In [1]:
import apache_beam as beam

#beam.ParDo:
    #ParDo take input as class (beam.DoFn) instead of function like Map or FlatMap
    #with beam.ParDo we can custom our processing Class or function

#Example of build beam.DoFn class    
class SplitWords(beam.DoFn):
  def __init__(self, delimiter=','):
    self.delimiter = delimiter

  def process(self, text):
    for word in text.split(self.delimiter):
      yield word

with beam.Pipeline() as pipeline:
  plants = (
      pipeline
      | 'Gardening plants' >> beam.Create([
          '🍓Strawberry,🥕Carrot,🍆Eggplant',
          '🍅Tomato,🥔Potato',
      ])
      | 'Split words' >> beam.ParDo(SplitWords(','))
      | beam.Map(print))



🍓Strawberry
🥕Carrot
🍆Eggplant
🍅Tomato
🥔Potato


In [2]:
import apache_beam as beam

#problem setting:
    #pvalue do not have timestamp.

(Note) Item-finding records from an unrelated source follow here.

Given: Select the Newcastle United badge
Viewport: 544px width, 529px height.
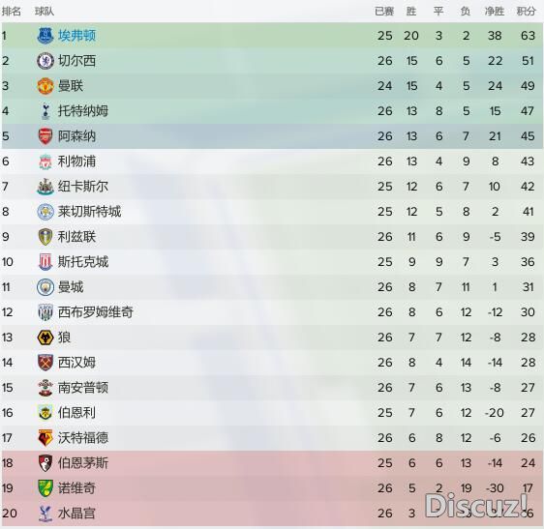Looking at the screenshot, I should pos(45,187).
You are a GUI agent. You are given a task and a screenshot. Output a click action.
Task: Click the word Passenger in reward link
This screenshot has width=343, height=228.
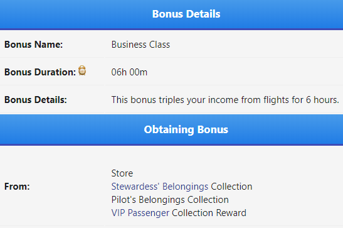149,213

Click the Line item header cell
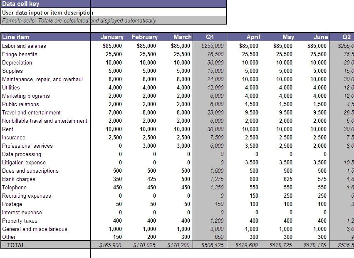[15, 37]
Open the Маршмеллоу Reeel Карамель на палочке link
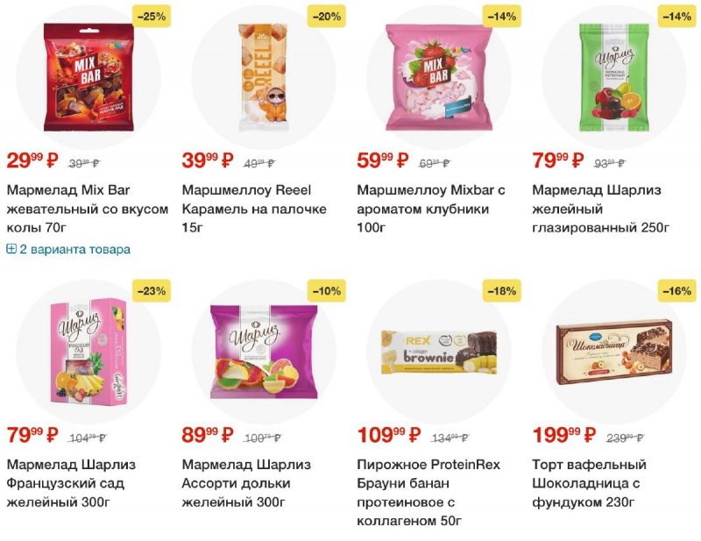 pos(254,209)
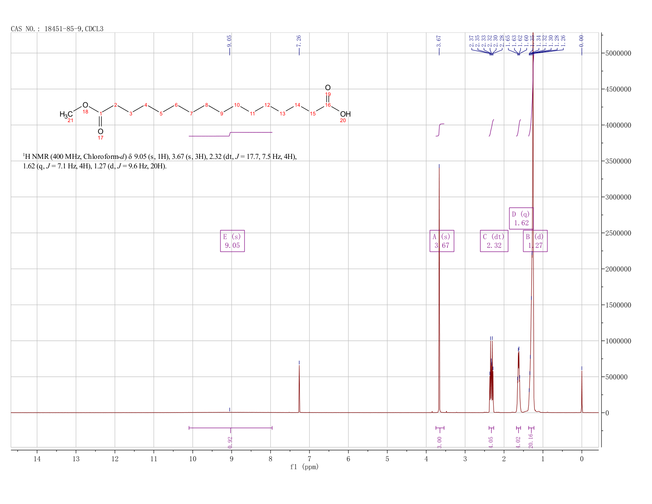Click the H3C methyl group atom 21
The image size is (652, 504).
tap(66, 115)
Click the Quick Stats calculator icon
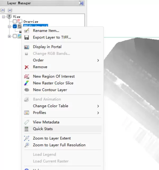Viewport: 159px width, 170px height. (x=27, y=129)
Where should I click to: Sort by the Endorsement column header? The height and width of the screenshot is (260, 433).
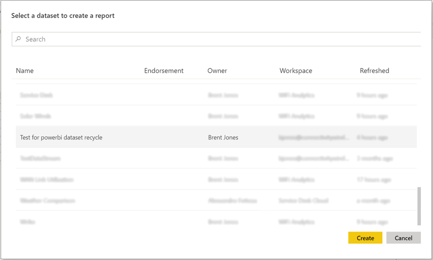coord(164,70)
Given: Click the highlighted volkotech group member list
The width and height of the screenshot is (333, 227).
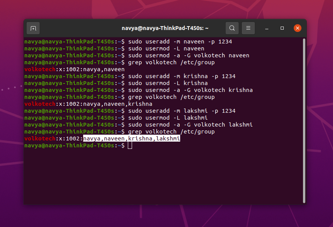Looking at the screenshot, I should pyautogui.click(x=131, y=138).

We need to add timestime assosicate with the element
    #inside beam.DoFn have have variable timestamp and window to reference to the timestampe and window of the pvalue and pcollection

#requirement:
    #for each pvalue in pCollection we have to know
        #timestammp associate with that element (event time)
        #what is the window that pvalue belong to

class AnalyzeElement(beam.DoFn):
  def process(
      self,
      elem,
      timestamp=beam.DoFn.TimestampParam,
      window=beam.DoFn.WindowParam):
    yield '\n'.join([
        '# timestamp',
        'type(timestamp) -> ' + repr(type(timestamp)),
        'timestamp.micros -> ' + repr(timestamp.micros),
        'timestamp.to_rfc3339() -> ' + repr(timestamp.to_rfc3339()),
        'timestamp.to_utc_datetime() -> ' + repr(timestamp.to_utc_datetime()),
        '',
        '# window',
        'type(window) -> ' + repr(type(window)),
        'window.start -> {} ({})'.format(
            window.start, window.start.to_utc_datetime()),
        'window.end -> {} ({})'.format(
            window.end, window.end.to_utc_datetime()),
        'window.max_timestamp() -> {} ({})'.format(
            window.max_timestamp(), window.max_timestamp().to_utc_datetime()),
    ])

with beam.Pipeline() as pipeline:
  dofn_params = (
      pipeline
      | 'Create a single test element' >> beam.Create([':)'])
      | 'Add timestamp (Spring equinox 2020)' >>
      beam.Map(lambda elem: beam.window.TimestampedValue(elem, 1584675660))
      |
      'Fixed 30sec windows' >> beam.WindowInto(beam.window.FixedWindows(30))
      | 'Analyze element' >> beam.ParDo(AnalyzeElement())
      | beam.Map(print))

# timestamp
type(timestamp) -> <class 'apache_beam.utils.timestamp.Timestamp'>
timestamp.micros -> 1584675660000000
timestamp.to_rfc3339() -> '2020-03-20T03:41:00Z'
timestamp.to_utc_datetime() -> datetime.datetime(2020, 3, 20, 3, 41)

# window
type(window) -> <class 'apache_beam.transforms.window.IntervalWindow'>
window.start -> Timestamp(1584675660) (2020-03-20 03:41:00)
window.end -> Timestamp(1584675690) (2020-03-20 03:41:30)
window.max_timestamp() -> Timestamp(1584675689.999999) (2020-03-20 03:41:29.999999)